Wednesday, February 10, 2010

a love poem

Getting to Know You
Ruth Stone

We slept into one another.
The mattress sloped us to your side.
We shared three daughters.
Miraculous dull day to day
breakfast and dinner.

But compared to all the optic scanning
the nerve ends of retrospection
in my thirty years of knowing you
cell by cell in my widow's shawl,
we have lived together longer
in the discontinuous films of my sleep
then we did in our warm parasitical bodies.

Thus, by comparison, when the palms
of our hands lay together exchanging oils
and minuscule animals of the skin;
we were relative strangers.

* * *

Looking for a poem about love was harder than I imagined. I felt drawn to poems about the loss of love or the fleetingness of love more than to the celebration of it. I was tempted to put up a poem about a tomato by Pablo Neruda that was both loving and erotic. But in the end this sad but lovely poem by Ruth Stone won me over.

The poem strikes me precisely because romantic love is often held aloft by a perception of the beloved may or may not reflect reality. The love written of in the poem, sustained through a thirty-year-long widowhood, is beautiful; yet it shares this same characteristic.
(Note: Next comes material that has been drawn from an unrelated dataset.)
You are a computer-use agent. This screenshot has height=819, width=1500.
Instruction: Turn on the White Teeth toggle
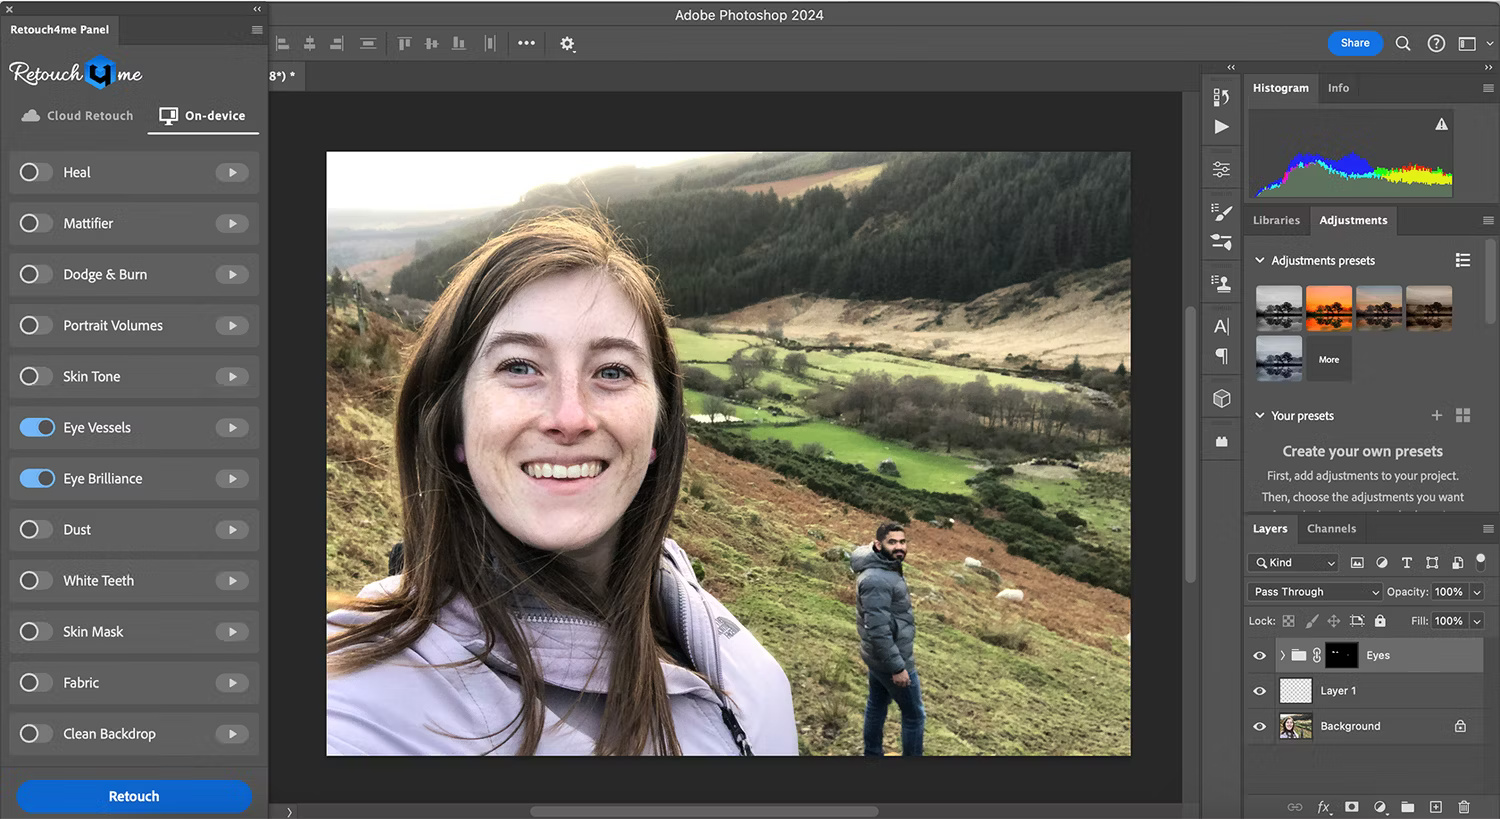point(37,580)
The beloved is long gone, and yet the love remains, growing and shaping dreams and memories.

2 comments:

Molly Sabourin said...

What a terribly moving poem. How brilliantly its author presents the truth about love and marriage, the kind of raw and evolving love for another imperfect human being that over time and through various trials/doubts becomes as much a part of your self as the blood in your veins. Thanks for sharing this. I enjoyed it!

Your artwork, by the way, Amber, is really fantastic.

Kris Livovich said...

Loss of love and the pain endured because of love make for some of the best poems out there.